Sunday, November 30, 2014

The Political Christian: A Sunday Rumination

Last week, I vented about the inappropriateness of associating specific political positions with the Christian ethos:

There could hardly be anything more blasphemous than for a priest of Christ to state, from the pulpit, that Christians are under an obligation to support certain political parties or public policies. Yet we hear this sort of thing from far too many pulpits...and from far too many persons whose conception of Christ’s New Covenant is shallow, to say the least.

Yet there’s no denying that quite a lot of political blather flows from America’s pulpits. Much of it is collectivist, even Marxist, in orientation. Its advocates often make reference to the earliest Christians, who “held all things in common,” as if the emergency measures First-Century Christians adopted to safeguard their lives while they pursued the Great Commission in a lethally hostile era were equally applicable to us of Twenty-First-Century America.

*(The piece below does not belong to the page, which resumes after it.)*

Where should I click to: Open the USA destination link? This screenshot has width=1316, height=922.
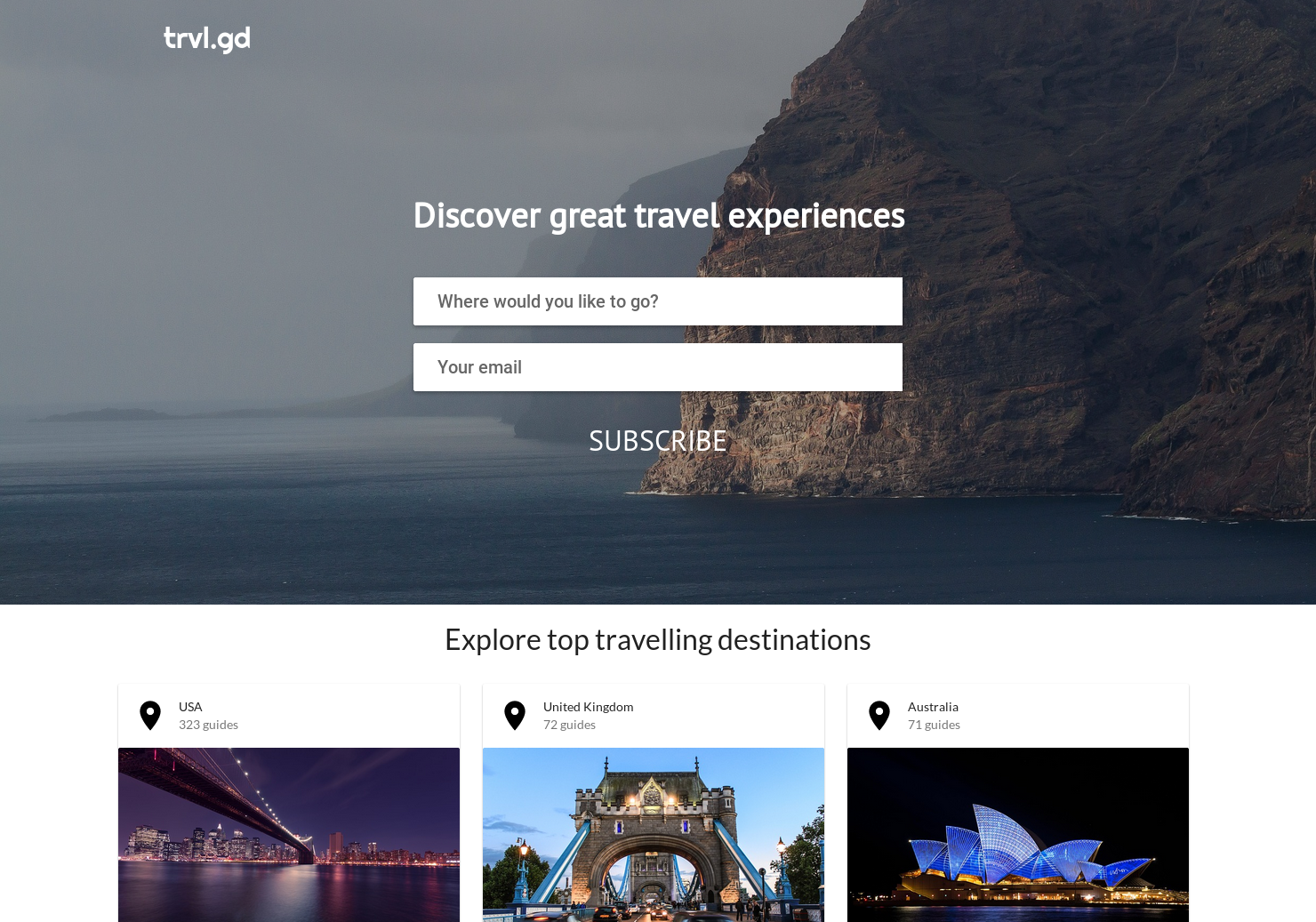point(190,707)
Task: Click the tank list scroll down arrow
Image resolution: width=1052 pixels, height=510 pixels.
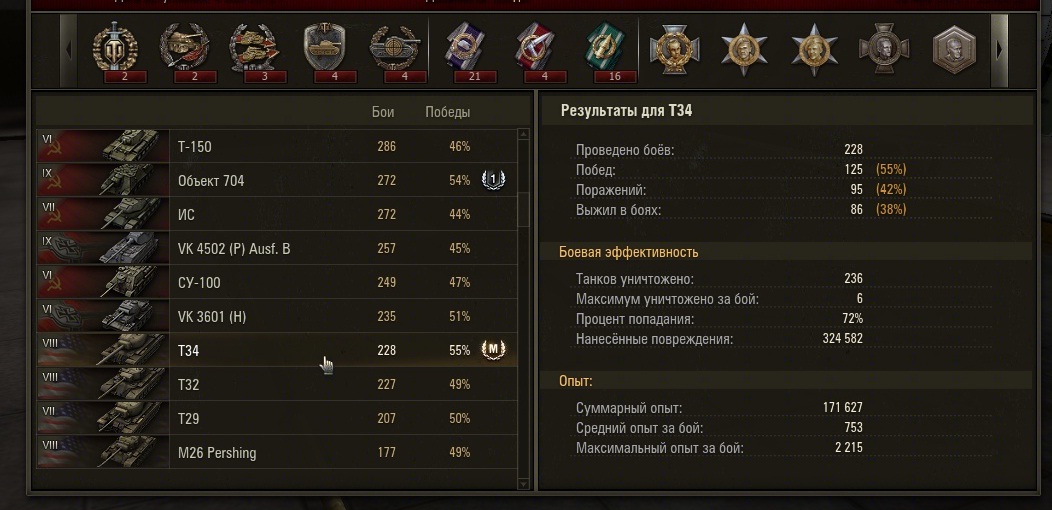Action: (524, 483)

One such as myself, whose politics falls well to the Right of center, will frequently be appalled by such preachments. Still worse would be to see huge numbers of Christians adopting them, as we in the Right know well the inevitable results of collectivism and dread to watch them at work in these United States.

But lay Christians can hardly charge our pulpits, eject the political preachers from them, and demand an immediate return to strict Gospel exegesis. It would cause talk, among other things. (I know it’s hard, but resist the temptation. I don’t want to have to bail you out of jail.) So what can we do?

Well, if memory serves, Jesus didn’t reserve the study or preaching of the Gospels to the Apostles alone.

It might be apocryphal, but a beautiful saying attributed to St. Francis of Assisi runs as follows:

“At all times, preach the Gospels.
When necessary, use words.”

Whether or not Francis of Assisi actually said any such thing, the wisdom of those words is plain, for people respond most reliably to a good example. Indeed, what is more clich├ęd than the condemnation of the sanctimonious hypocrite: he who publicly mouths pieties but privately wallows in vice? Mind you, hypocrisy is not the worst of sins, but to the extent it’s detectable and appears to go unpunished, it’s an important fuel for the degradation of a society. But the larger point is the important one here.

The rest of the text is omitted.